外食は身体に良い!? 筋金入りの外食者・新保信長『食堂生まれ、外食育ち』インタビュー

たまに出ていた粕汁がもう一回食べたい

——なるほど。体調管理する方、特にダイエットをされている方は一週間の食事の流れを決めたり、今日はこってりだったから明日はあっさりにしておこう、とか調節されますが、そういうことはされていますか。

新保:それも気分次第というか。バランスを取るのはいいですけど、いろいろ食べたいじゃないですか。いろんなものを食べたい、という方針で決めていくと、自然とバランスは取れるんです。身体の声を聞けばいいんですよ。野菜が足りなければ「野菜食べたい」ってなると思うんですね。

——お酒は飲みたくないです、とは身体は言わないんでしょうね(笑)。そうやって自然体で外食をされているわけですが、これだけは嫌だ、みたいなことはあるんですか。

新保:これも書きましたけど、「甘いデザートいらねえな」と(笑)。台無しって感じするんですよね。せっかくおいしいもの食べておいしいお酒飲んでるのに、「なんでケーキが出てくるの」「あんことか要るの」って思うんですよ。

(C)おくやま ゆか

——デザート好きの女子をいま敵に回しましたね。甘いもの全般がダメなわけじゃないですよね。食後に出るのが嫌で、その分お酒を飲んでいたいわけですか。

新保:そうですね。ワインだったらちょっとしたチーズで赤を少し、みたいなのもいいですよ。お弁当に甘い煮豆が入ったりするのあるじゃないですか。あれも要らないです(笑)。

——あれもですか。崎陽軒シウマイ弁当のアンズもダメですか。

**問題 1:** 記録のうち「Viewport: 1147px width, 527px」を含む行から記録の末尾までを、「London」を「Manchester」に置き換え、ほかは変えずに書き直すこと。画像は解答に含めないこと。
この文書と記録は、それぞれ別の出典から取ったものである。

**データ行:**
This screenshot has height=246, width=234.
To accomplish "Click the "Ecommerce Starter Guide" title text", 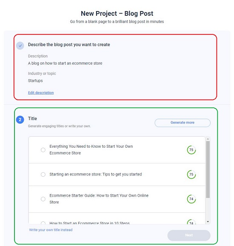I will click(99, 199).
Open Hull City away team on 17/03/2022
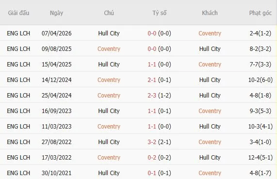This screenshot has height=179, width=277. coord(210,158)
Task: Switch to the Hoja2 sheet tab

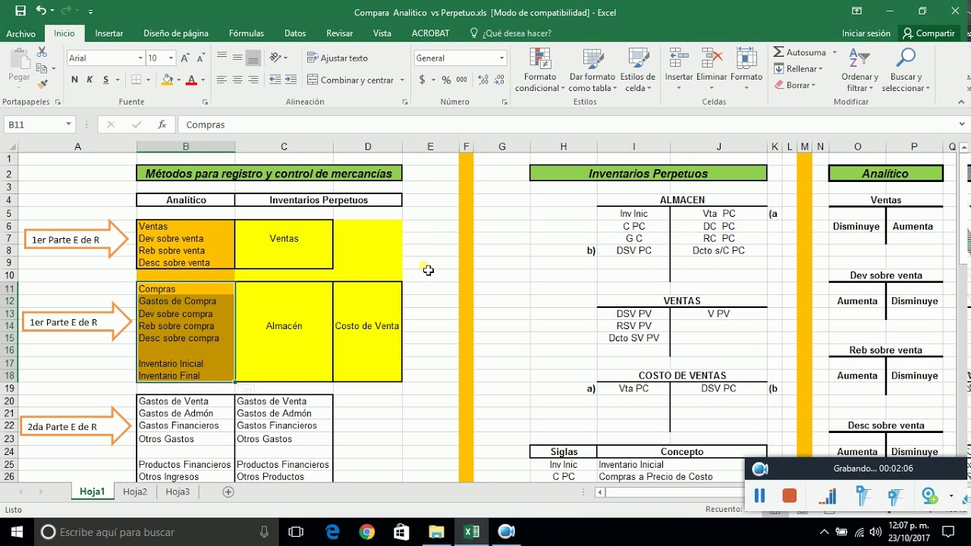Action: 135,491
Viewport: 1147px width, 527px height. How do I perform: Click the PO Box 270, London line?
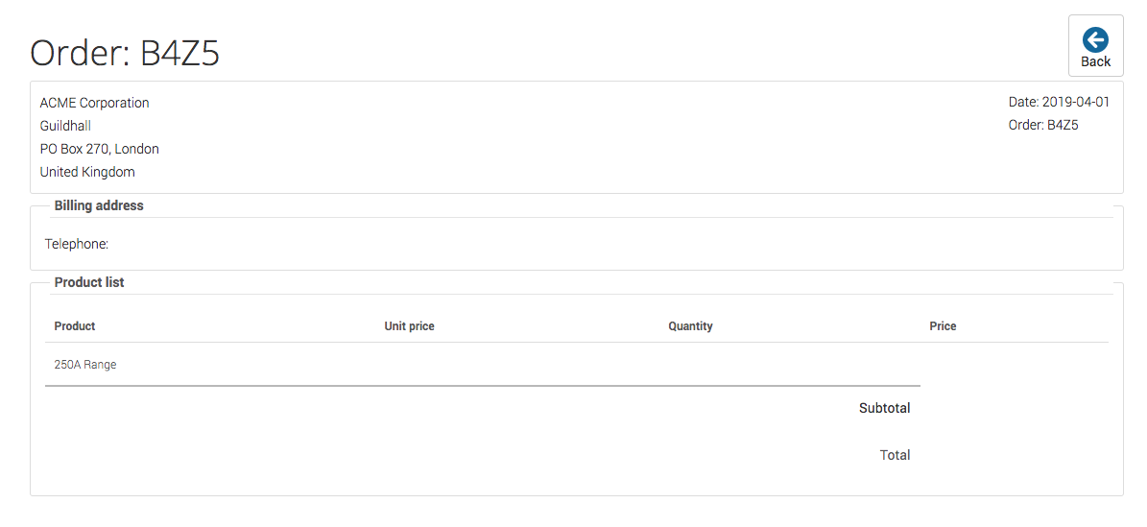point(99,149)
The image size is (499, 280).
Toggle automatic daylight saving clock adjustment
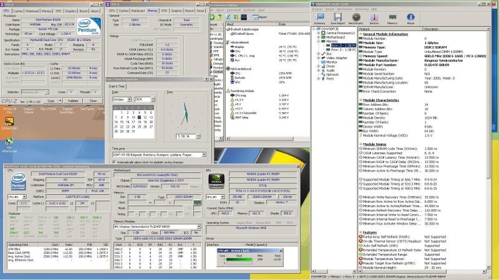click(x=114, y=162)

**問題 2:** このインタビューで新保氏が、おいしいものを食べてお酒を飲んだ後に出てくると台無しだと感じるものは何か。

**解答 1:**
Viewport: 1147px width, 527px height. How do I perform: Click the PO Box 270, Manchester line?
point(99,149)
The image size is (499, 280).
Toggle automatic daylight saving clock adjustment
click(x=114, y=162)

**解答 2:** 甘いデザート